Page MenuHomePhabricator

Sticky header: Create A/B test schema and tie to sticky header feature
Closed, ResolvedPublic8 Estimated Story Points

Description

Background

Based on T287709: [SPIKE] Explore instrumentation for sticky header work and subsequent discussion, we will be creating a schema that tracks whether the user is in the control or test bucket of the sticky header A/B test.

Acceptance criteria

  • Setup the A/B test schema.
  • Add a configuration option to Vector for controlling whether the sticky header is shown.
  • When the Vector experiment is enabled, make use of mediawiki.experiments to determine the bucket (mw.experiments.getBucket) and notify WikimediaEvents that an experiment is running (consider calling mw.track('wikimediaEvents.experiments')).
  • The WikimediaEvents extension when notified that an experiment is running should log an event which contains:
    • the user session ID
    • the experiment group the user is assigned to (A or B). This should come from the value of mw.experiments.getBucket
    • the experiment name (which is communicated to it by Vector)
    • the user ID.
  • If no experiment is running the WikimediaEvents should log nothing to the new schema

Developer notes

The mediawiki experiments module in core, provides a lot of the infrastructure needed here.

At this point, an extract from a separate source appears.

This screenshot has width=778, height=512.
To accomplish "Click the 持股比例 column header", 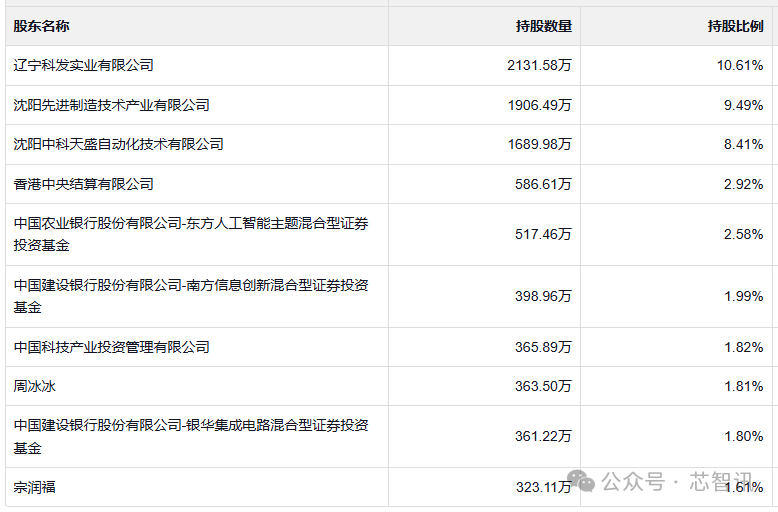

mw.experiments.getBucket( {
    name: 'My first experiment',
    enabled: true,
    buckets: {
        control: 0.5
        A: 0.25,
        B: 0.25
    }
} )

Notes on schema came from the events defined in the sticky header instrumentation spec

QA steps

  • For testing event logging locally, the following config will be needed in local settings:
$wgVectorWebABTestEnrollment = [
	'name' => 'vector.sticky_header_2021_11',
	'enabled' => true,
	'buckets' => [
		'unsampled' => [
			'samplingRate' => 0.1,
		],
		'control' => [
			'samplingRate' => 0.3,
		],
		'stickyHeaderDisabled' => [
			'samplingRate' => 0.3,
		],
		'stickyHeaderEnabled' => [
			'samplingRate' => 0.3,
		]
	]
];
  • Create some new test users to make sure you have one in each group: control, stickyHeaderDisabled, stickyHeaderEnabled (eventlogging will indicate which bucket the user is in by the group key).
  • For all groups, an init event will be logged on page load (no other time) like the following:

Screen Shot 2021-11-01 at 2.41.11 PM.png (810×2 px, 184 KB)

QA Results - Beta

ACStatusDetails
1T292587#7510832

Event Timeline

There are a very large number of changes, so older changes are hidden. Show Older Changes

Hi @cjming,

wiki (e.g. enwiki) and webhost (e.g. en.wikipedia.org ) are default fields enabled in event logging (ref: https://meta.wikimedia.org/wiki/Schema:EventCapsule). They will be kept in database without any further review. domain and uri are subfields under meta. meta is auto purged after 90 days. To retain meta we need to go through review process. For A/B test schema, we might not need to enable meta field if it takes your effort to do so. Hope it will save your time working on it.

thanks @jwang

wiki (e.g. enwiki) and webhost (e.g. en.wikipedia.org ) are default fields enabled in event logging (ref: https://meta.wikimedia.org/wiki/Schema:EventCapsule). They will be kept in database without any further review.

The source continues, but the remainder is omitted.